The Linux Page

Load Average, to know how busy your server is

Whenever you run many applications on a server, such as many instances of your web server (i.e. Apache), you may want to know how much of the system is being used. This can be important to avoid overloading your system.

The load is computed by the kernel. The kernel knows how many processes are running and how much processing power your server has (i.e. how many processors.) With that information, it infers how many processes are being held back for a period of time. The default periods are 1, 5 and 15 minutes (I'm sure you can recompile your kernel with different timings!)

There are several ways to know about the current server load. An instant load review, use uptime. You will a label named load average followed by three numbers: the number of processes waiting in the last minute, last 5 minutes and last 15 minutes.

When the load is increasing, the numbers go from larger to smaller. When the load is decreasing, the numbers go from smaller to larger.

A server that doesn't do much will have a load under 1. A very busy server can have a load of 50. Note that at 50, you better have a lot of memory to keep all the processes alive...

The other command to check your load is top (Note: I did not say gtop). Top shows the load average at the top right of your screen and refreshes your screen every 5 seconds or so (you can change the refresh rate.) top shows you another line of information that is very important, the CPU usage. Why is that important? Because it will show you whether your processors are being used efficiently. Look at the entry followed by "id" and the one followed by "wa".

"id" stands for Idle. That's when one or more of your processors is sitting around whistling... (i.e. doing nothing.)

"wa" stands for Wait. That's when the processor initiated a hardware command is is waiting for the results. In case of a server, those are, 99% of the time, waits on the hard drive.

If, when your load average is high, your Idle and Wait are high, then that means your computer is not used efficiently. In other words, it is waiting for data more than running code. There are two things you can do here, if you can afford it, get better hardware (better as in faster hard drives with larger caches,) otherwise, look at your memory, if you still have memory available, you may want to increase the number of processes run in parallel. Those could then be running while other processes are waiting for data. This is especially true if you are using a database system.

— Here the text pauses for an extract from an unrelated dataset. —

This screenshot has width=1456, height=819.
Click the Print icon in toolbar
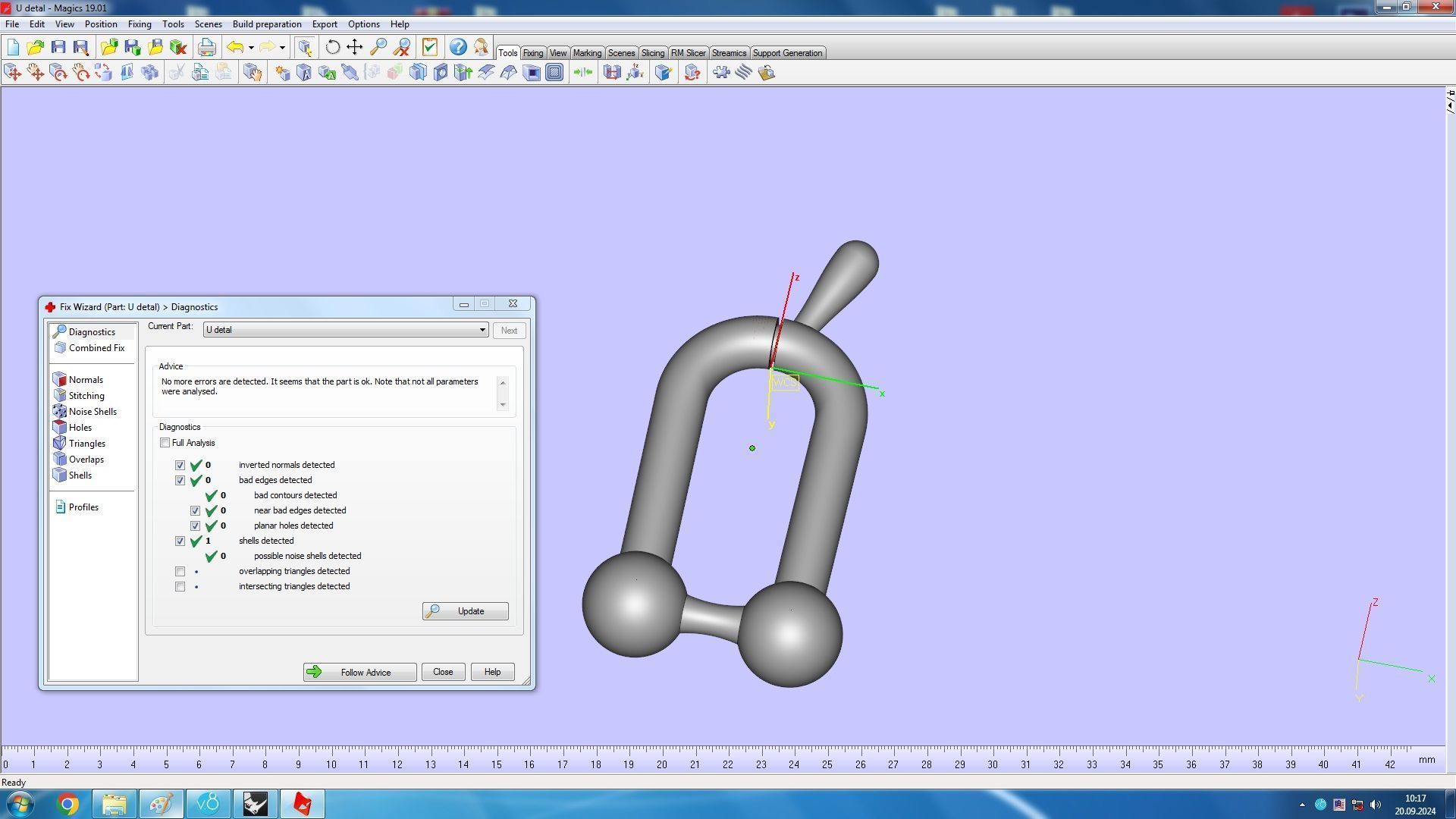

Another way to find out about your load average is to look at the content of the /proc/loadavg file. You can do so with a simple cat command in your shell:

   cat /proc/loadavg

Note that the output will include some other numbers as shown here:

   3.03 2.84 2.88 6/249 16526

We recognize the first 3 entries as the load average we've seen with uptime and top.

Then comes 6/249 which means 6 processes will run in the next switches and 249 processes are instantiated (most are sleeping.)

Then, the last number, 16526, is the process identifier (pid) of the process that will run next.

As we can see here, on a server with 2 processors, a load average of 3 is a little over what the server can handle in realtime. This means it will respond in a slower manner than what you'd want to... but it won't crash. Note that with 2 processors you can run 2 processes simultaneously.

Now, if we had a load of 50, then it becomes very slow. The system will have to run 2 processes at a time to slowly get rid of all 50 processes. And if you start swapping (using the swap memory to save some data that does not fit in memory,) it will be really very slow... and at that point you may experience some crashes. Mainly because the system cannot keep up between all the processes and the swap (and most programs are not handling out of memory errors properly.)

If you record a set of load average from /proc/loadavg, you will have a way to look at the load over time. This is quite useful to manage your server. I have a small Shell script to do that:

  OUTPUT=loadavg-`date +%Y%m%d`.txt
  echo "`date +%H:%M:%S` \c" >>$OUTPUT
  cat /proc/loadavg >>$OUTPUT

The script saves the load average preceded by a time stamp in a file named <year,month,day>.txt. Very simple. You should run that script once every now and then using cron. Probably 1, 5 or 15 minutes, more than 15 minutes and you won't get very precise information, 1 you may create some extra problems on your server... so 5 or 10 is a good idea. The crontab could look something like this:

# Run once per minute

*/5 * * * * $HOME/run

Change the HOME path to your liking. It is a good idea to define that variable. The */5 means run once every 5 minutes.

Be careful, this script has no delete ability, it will only add one new file per day. Either stop it after a little while or add some other script to delete older files once a day or week.